** Begin SOURCE DOCUMENT **
Summary of The Fourth Cup: Unveiling the Mystery of the Last Supper and the Cross by Scott Hahn

Here are some of my summary notes from this wonderful book by Dr. Scott Hahn:

The Old Passover Liturgy

Covenant renewal every year: In the Book of Exodus, Moses presents the Passover liturgy as scripted by God himself, something that “should be observed every year as a renewal of the covenant” (32). And for the Passover, blood is the sign of the covenant b/c blood represents a new family bond (Ex 24:7-8).

Exact ritual: In the Passover liturgy, the ritual was exact, with scripted catechetical exchange of questions & answers (see Ex 12:25-27): “Every ingredient in the meal was a mnemonic device. The herbs were to remind the people of the bitterness of their life in slavery. The unleavened bread recalled the hurried preparation of that last meal in Egypt; there was no time to wait for the dough to rise. The lamb? Well, he died in place of the firstborn” (28).

Eat the sacrifice: “[T]he sacrifice was complete only with the eating of the lamb. That was the act that renewed the covenant. That was the act that constituted Israel as a nation. That was the act by which individual Jews knew communion with one another and with God” (36).

The seder meal: “The ritual meal for Passover is called the seder, and the document that prescribes its order is known as the haggadah. The basic structure of the seder appears to have been formalized long before the time of Jesus. In fact, the Gospel accounts assume that readers are already familiar with the structure of the seder. Today we know about that structure mostly from the Mishnah, the earliest compilation of Jewish traditions, set down by the rabbis around A.D. 200. The Mishnah corroborates the accounts in the Gospels—and fills in many of the details the evangelists took for granted” (55).

The 4 parts of the seder meal: (1) 1st cup: The preliminary course consisted of a festival blessing (kiddush) spoken over the first cup of wine, followed by the serving of a dish of herbs; (2) 2nd cup: The second course included a recital of the Passover narrative along with the Psalm known as the “Little Hallel” (Psalm 113; hallel means “praise”). Then came the drinking of the second cup of wine; (3) 3rd cup: The third course was the main meal, consisting of lamb and unleavened bread, after which was drunk the third cup of wine, known as the “cup of blessing”; (4) 4th cup: The Passover climaxed with the singing of the “Great Hallel” (Psalms 114–118) and the drinking of the fourth cup of wine.

“The seder was not celebrated in silence. The leader of the meal—usually the family patriarch, or the community’s rabbi—customarily interpreted the items on the table. He needed not just to lift the cups and the unleavened bread and put them on display but also to “say” those three things. He needed to explain their relevance. The people in attendance had to understand how each item commemorated the conditions of the original Passover” (57).

The New Passover Liturgy

Preliminary problems & some answers

3 problems: (1) several menu items missing, like bitter herbs and the sacrificial lamb, (2) disciples never posed the scripted questions & Jesus didn’t tell the Exodus story; (3) John, however, clearly says that Jesus’ condemnation took place on “the day of Preparation of the Passover” (John 19:14, 31). If Jesus died on the Day of Preparation, then the Romans executed his sentence at noon, “the sixth hour” (John 19:14), just as the Passover lambs were being sacrificed in the Temple. If John is correct, then it would seem that Jesus died several hours before the seder meals began in Jerusalem. If John is correct, then it would seem that Jesus could not have been in that upper room for the seder” (65).
** End SOURCE DOCUMENT **
** Begin RECORDED INFORMATION **
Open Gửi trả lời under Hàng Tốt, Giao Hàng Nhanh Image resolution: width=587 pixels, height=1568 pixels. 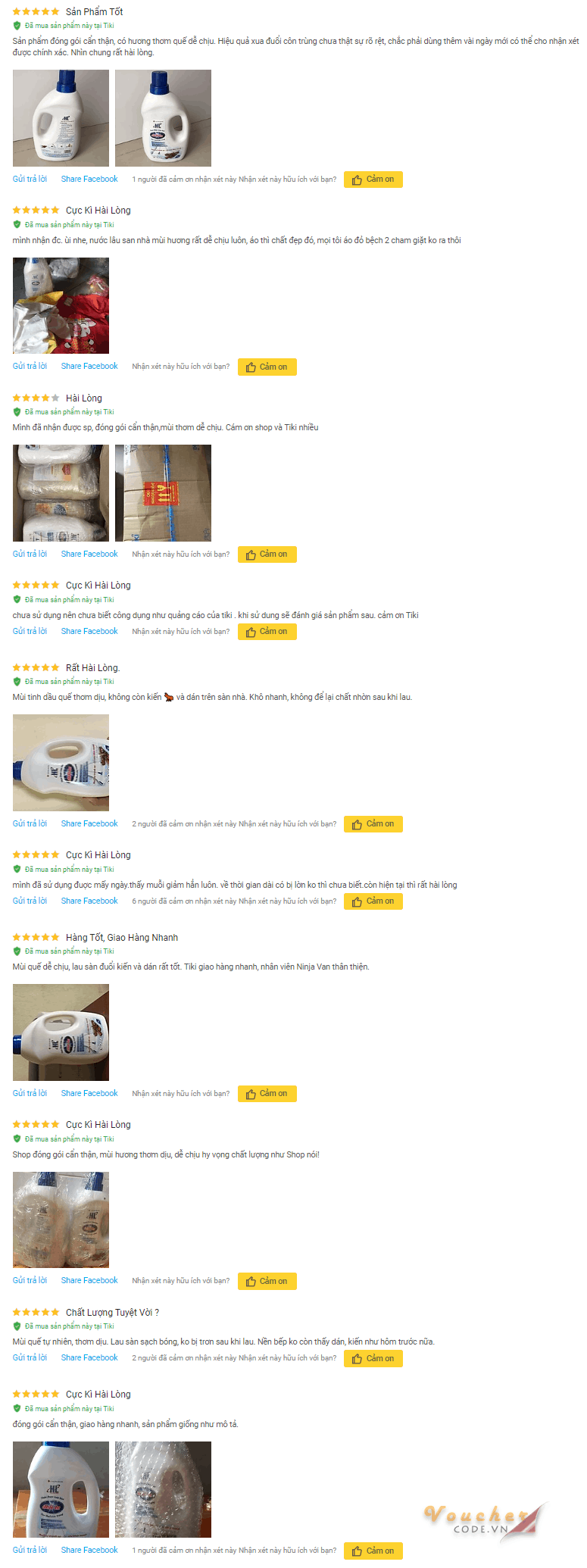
** End RECORDED INFORMATION **
** Begin RECORDED INFORMATION **
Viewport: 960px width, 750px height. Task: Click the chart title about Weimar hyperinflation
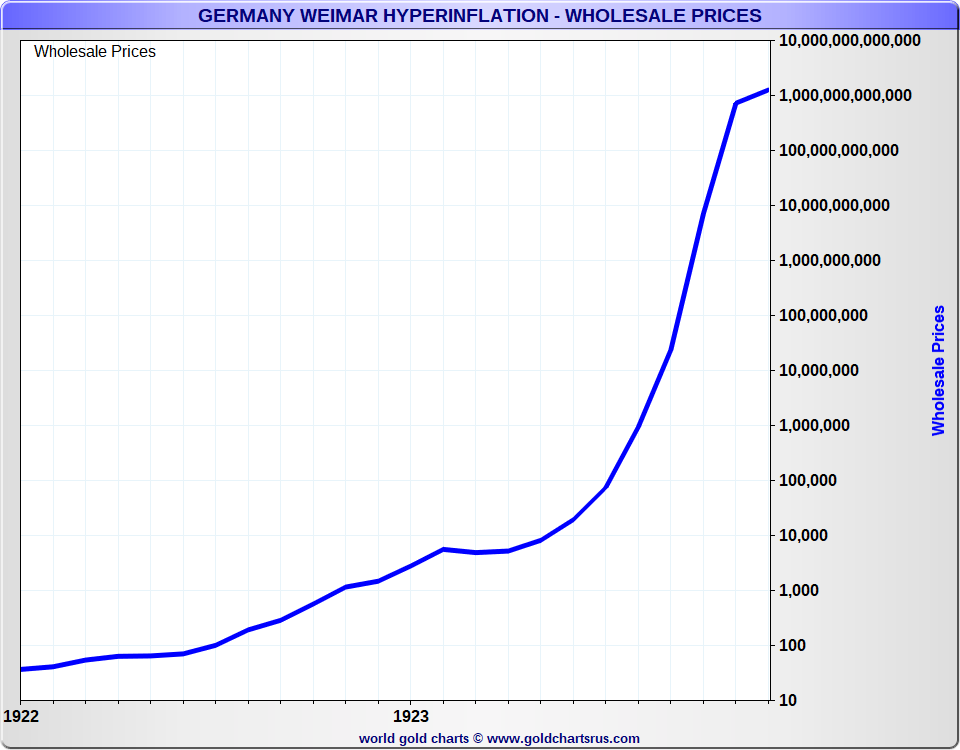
** End RECORDED INFORMATION **
** Begin RECORDED INFORMATION **
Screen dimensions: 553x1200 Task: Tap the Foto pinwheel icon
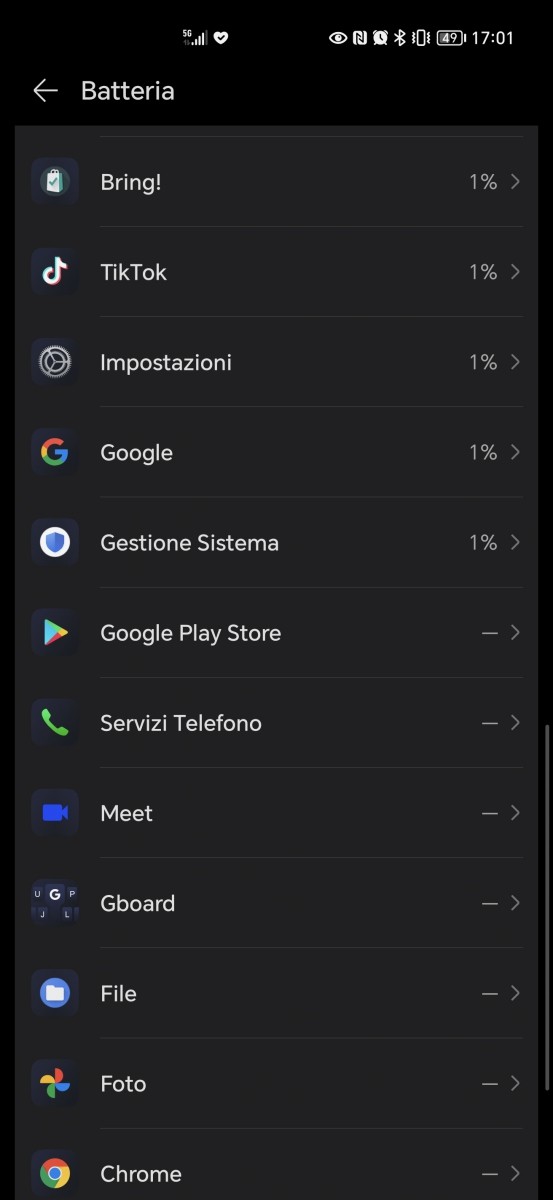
** End RECORDED INFORMATION **
* EXERCISE GOAL:
Back in the book summary, find every number given in parentheses right after a quotation from the book. List them in the order they appear.

* RESULT OF THE TASK:
32, 28, 36, 55, 57, 65